Barrett expressed reservations. “I take seriously the charge that the doctrine is inconsistent with textualism,” she wrote: “I grant that some articulations of the major questions doctrine on offer -- most notably, that the doctrine is a substantive canon -- should give a textualist pause.” But seen in another light, the doctrine is “a tool for discerning -- not departing from --- the text’s most natural interpretation,” she said.

In every respect, the Court today exceeds its proper, limited role in our Nation’s governance,” Kagan wrote in the dissent: “For years, this Court has insisted that the way to keep judges’ policy views and preferences out of judicial decisionmaking is to hew to a statute’s text,” she wrote: “As in other recent cases, the rules of the game change when Congress enacts broad delegations allowing agencies to take substantial regulatory measures. . … Then, as in this case, the Court reads statutes unnaturally, seeking to cabin their evident scope.”

Net Neutrality Implications

The court’s application of the doctrine should give the agency “significant pause” before attempting Title II reclassification, said Wiley’s Tom Johnson, general counsel to former Chairman Ajit Pai. Barrett’s concurrence referenced a 2017 dissent by Justice Brett Kavanaugh in U.S. Telecom v. FCC, a reference that also cropped up in West Virginia, Johnson pointed out.

These decisions together are the writing on the wall that this Supreme Court would hold that Congress did not speak sufficiently clearly to subject modern broadband services to the Title II regulatory scheme designed for legacy telephone services,” Johnson said. The major-questions doctrine “is also likely to feature prominently in any challenge to the FCC’s expected rules later this year on digital discrimination,” he said.

Given the size of the economic impact of the Administration’s loan forgiveness program, and its political significance, it was easy for the Court to fit this case within its major-questions framework,” emailed Free State Foundation President Randolph May, who noted the decision doesn’t mention Chevron. If the FCC restores the 2015 net neutrality order, and reclassifies broadband under Title II, May predicted SCOTUS “ultimately, will consider the FCC’s action under the major question doctrine, and the FCC will lose. I don’t think that the fact that previous iterations regarding Title II classification have relied heavily on Chevron will save the Commission this time.”

The limits of the doctrine remain undefined, but that makes it an attractive weapon for any attorney seeking to challenge FCC actions, said Linda Jellum, University of Idaho College of Law administrative law professor. To defend against future major questions doctrine challenges, agency orders are likely going to need to be tighter, more specific and carefully worded, Jellum said. Previously agencies were able to rely on Chevron deference in circumstances where statutes and rules were ambiguous, but the major questions doctrine has effectively supplanted that, she said.

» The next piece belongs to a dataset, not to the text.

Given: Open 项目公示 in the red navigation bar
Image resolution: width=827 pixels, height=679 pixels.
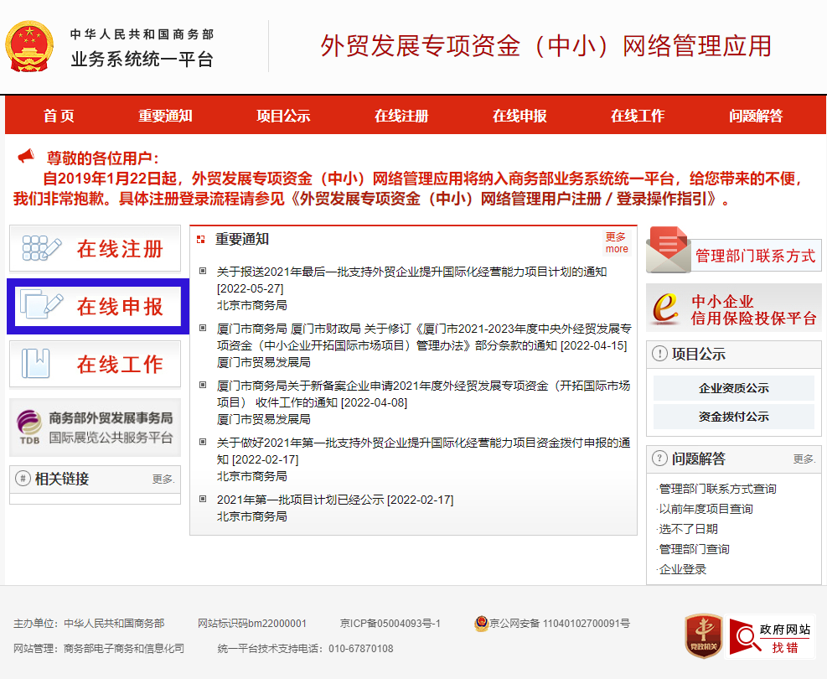Looking at the screenshot, I should pyautogui.click(x=283, y=116).
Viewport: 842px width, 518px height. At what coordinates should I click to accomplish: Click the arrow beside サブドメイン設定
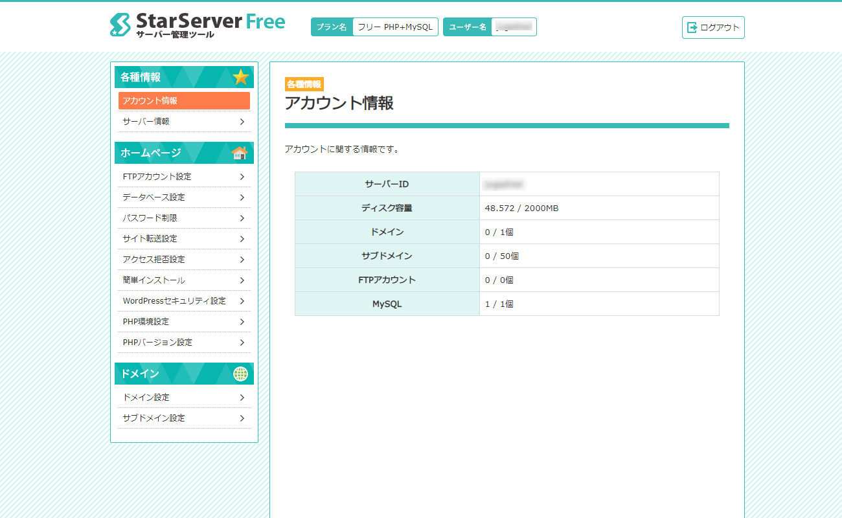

The movement on the court has “strong implications for political issues that could be in front of the FCC, like net neutrality or revising media rules," emailed Digital Progress Institute President Joel Thayer. “The FCC will need to proffer a strong textual justification in the event it wants to augment the scope of Title II, or statutes involving broadcasting rights, or even some cable rules,” he said: “Put simply, if it’s not in the text of the statute, it’ll be hard to move forward on political items before the commission."

The new direction of the court likely doesn’t put the FCC “at a disadvantage for all of its work,” said Joe Kane, Information Technology and Innovation Foundation director-broadband and spectrum policy. “Most of what the FCC does is enabled by the [Communications Act] and is consistent with decades of practice,” he said: “I wouldn't expect FCC orders to now lose consistently when they're engaged in run-of-the-mill regulation of the communications industry.”